I think it is important to admit that there is a bit of grieving and loss. But there could be some wonderful experiences that arise from it as with everything else in nature or in life. It is my opinion that acknowledging it, and naming the process of becoming disabled or becoming more disabled as a change that takes place in our lives and also as an experience that can change your life is vital. Since the majority of people, or everyone are affected by it at some point and if we could find ways to be there for one another in these moments, I think we can alter the perception of society about what is considered to be disabled.
Image from the 13th of October 2018, Disability & Intersectionality Summit satellite event held at Ed Roberts Campus. Ed Roberts Campus, a panel discussion hosted by Robin Wilson-Beattie (center), Alice Wong (left) and Stacey Park Milbern (right). Photo credit: Claire Light
“Call to Action”
Here are a few of the things I have learned from my friend Stacey Park Millbern:
- Stacey had big dreams and was determined to bring them to life. Her imagination was of the kind she wanted and was able to make it happen. Wish you the same success. dream in the most imaginative way.
- Stacey was a devoted friend to her family and friends. She made time to fight to, check in and be there for her family members during good and bad times. Make moment to show gratitude and love to those who are you love.

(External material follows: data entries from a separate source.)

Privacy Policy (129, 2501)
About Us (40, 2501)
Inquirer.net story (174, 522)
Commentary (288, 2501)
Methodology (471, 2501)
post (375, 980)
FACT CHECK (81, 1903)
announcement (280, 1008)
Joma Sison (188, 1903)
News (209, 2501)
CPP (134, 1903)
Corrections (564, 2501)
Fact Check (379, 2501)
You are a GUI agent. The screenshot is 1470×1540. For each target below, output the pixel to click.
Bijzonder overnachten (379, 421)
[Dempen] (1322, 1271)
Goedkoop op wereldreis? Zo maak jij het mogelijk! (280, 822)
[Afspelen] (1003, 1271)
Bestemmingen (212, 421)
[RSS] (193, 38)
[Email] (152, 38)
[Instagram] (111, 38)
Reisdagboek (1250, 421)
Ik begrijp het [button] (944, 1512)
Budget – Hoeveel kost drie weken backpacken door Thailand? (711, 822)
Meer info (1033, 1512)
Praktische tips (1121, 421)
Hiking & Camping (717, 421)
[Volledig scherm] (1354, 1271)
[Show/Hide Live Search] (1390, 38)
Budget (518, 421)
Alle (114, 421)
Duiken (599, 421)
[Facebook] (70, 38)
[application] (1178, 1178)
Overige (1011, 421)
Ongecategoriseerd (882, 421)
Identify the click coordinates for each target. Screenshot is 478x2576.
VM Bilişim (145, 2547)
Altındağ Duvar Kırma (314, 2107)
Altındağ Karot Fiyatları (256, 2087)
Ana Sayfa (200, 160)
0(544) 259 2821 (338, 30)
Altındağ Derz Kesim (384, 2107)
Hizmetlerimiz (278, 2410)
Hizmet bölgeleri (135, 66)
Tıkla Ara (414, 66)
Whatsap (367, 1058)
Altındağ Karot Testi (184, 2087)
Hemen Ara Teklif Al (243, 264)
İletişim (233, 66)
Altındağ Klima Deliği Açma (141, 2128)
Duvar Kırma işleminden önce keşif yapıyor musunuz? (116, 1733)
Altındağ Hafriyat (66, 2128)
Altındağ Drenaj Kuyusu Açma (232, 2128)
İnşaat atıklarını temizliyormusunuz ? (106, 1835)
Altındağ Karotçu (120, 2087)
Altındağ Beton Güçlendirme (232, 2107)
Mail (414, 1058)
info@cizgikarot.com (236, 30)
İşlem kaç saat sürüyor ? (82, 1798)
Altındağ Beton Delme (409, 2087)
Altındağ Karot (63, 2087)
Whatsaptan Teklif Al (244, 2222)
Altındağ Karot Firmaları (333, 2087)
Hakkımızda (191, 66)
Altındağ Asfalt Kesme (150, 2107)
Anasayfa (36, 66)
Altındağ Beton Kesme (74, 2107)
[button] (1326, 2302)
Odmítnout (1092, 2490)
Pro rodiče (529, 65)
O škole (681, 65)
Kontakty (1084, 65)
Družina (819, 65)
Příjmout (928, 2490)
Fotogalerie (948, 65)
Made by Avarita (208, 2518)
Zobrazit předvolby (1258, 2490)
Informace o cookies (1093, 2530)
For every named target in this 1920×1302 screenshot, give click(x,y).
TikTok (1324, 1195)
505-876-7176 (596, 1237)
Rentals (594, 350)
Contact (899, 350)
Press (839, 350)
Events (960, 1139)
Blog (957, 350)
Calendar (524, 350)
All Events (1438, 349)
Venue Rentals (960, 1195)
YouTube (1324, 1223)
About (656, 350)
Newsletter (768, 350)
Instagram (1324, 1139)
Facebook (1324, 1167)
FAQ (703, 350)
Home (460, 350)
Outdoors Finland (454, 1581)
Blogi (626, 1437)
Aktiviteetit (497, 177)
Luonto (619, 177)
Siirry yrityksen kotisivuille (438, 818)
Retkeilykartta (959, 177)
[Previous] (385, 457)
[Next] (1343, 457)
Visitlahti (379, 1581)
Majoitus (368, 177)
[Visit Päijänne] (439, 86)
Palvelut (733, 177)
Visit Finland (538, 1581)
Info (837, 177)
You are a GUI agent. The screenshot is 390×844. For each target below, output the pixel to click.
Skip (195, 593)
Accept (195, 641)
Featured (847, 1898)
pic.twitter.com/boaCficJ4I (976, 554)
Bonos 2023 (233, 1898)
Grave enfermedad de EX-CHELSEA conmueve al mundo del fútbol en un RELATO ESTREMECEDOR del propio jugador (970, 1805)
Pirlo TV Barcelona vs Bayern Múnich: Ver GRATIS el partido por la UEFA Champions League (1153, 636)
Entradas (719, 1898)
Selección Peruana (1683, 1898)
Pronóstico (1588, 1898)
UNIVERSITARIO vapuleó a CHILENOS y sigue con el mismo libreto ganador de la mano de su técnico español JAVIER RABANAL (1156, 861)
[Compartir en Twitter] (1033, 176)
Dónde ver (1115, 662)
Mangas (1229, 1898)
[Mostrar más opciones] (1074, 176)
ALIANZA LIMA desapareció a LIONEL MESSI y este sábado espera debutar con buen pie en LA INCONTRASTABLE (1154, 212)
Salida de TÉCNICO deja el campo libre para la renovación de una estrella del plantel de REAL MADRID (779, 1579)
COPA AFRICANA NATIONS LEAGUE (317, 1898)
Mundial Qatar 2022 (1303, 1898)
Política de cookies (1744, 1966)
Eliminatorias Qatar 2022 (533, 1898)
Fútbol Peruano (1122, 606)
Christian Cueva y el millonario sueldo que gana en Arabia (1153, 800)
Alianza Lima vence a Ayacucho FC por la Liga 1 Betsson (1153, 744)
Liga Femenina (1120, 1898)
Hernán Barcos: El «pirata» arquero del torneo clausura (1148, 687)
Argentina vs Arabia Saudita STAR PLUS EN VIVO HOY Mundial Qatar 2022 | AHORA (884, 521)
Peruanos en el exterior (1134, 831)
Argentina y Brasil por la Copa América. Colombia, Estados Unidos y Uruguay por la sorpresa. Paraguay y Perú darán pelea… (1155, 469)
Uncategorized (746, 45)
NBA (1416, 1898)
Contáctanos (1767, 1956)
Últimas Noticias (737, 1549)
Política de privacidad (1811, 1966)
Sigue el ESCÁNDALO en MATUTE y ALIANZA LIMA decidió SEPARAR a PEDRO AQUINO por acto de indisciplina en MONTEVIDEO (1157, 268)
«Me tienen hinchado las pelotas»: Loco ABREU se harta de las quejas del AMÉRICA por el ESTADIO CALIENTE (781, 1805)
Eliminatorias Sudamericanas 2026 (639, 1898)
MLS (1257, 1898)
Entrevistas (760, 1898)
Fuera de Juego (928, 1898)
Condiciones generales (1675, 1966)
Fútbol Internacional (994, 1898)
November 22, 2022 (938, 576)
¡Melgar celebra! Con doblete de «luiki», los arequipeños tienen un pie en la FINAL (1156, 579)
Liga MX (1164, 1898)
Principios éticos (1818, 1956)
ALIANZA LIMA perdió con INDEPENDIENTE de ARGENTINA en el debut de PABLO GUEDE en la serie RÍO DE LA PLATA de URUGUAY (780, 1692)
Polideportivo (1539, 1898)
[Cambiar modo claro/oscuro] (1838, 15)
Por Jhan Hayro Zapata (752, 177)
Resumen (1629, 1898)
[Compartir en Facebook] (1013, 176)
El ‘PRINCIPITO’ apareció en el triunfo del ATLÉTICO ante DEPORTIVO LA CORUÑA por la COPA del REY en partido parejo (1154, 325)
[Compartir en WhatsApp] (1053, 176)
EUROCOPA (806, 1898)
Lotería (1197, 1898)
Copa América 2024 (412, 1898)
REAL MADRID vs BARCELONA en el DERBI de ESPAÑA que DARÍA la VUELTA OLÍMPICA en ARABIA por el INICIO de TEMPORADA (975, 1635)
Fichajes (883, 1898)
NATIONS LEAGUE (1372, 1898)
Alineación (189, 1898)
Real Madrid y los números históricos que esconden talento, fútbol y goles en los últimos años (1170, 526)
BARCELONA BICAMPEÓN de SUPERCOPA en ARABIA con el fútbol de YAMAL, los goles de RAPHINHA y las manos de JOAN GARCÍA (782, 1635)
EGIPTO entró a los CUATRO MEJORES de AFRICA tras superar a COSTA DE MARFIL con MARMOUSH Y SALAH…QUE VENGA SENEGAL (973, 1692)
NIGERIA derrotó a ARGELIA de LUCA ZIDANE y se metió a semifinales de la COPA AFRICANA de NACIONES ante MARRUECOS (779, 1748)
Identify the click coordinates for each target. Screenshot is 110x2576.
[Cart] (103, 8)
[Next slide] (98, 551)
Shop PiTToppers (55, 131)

- Stacey lived up to her political beliefs and beliefs. She did not shy away from her beliefs every day in her actions, thoughts and words. She was active and supported diverse movements that went beyond that of those in the disability sector. Her vision of justice for disabled people as well as the possibilities for future justice was unlimited. Let you think about how you can assist and lift others above those in your circle of influence.
The Beginning isn’t the Last
Stacey’s legacy is all around her presence and spirit can be seen for many years to in the future. In the year 2000, Stacey was the co-producer for the Impact campaign for the documentary Crip Camp along with Andraea LaVant.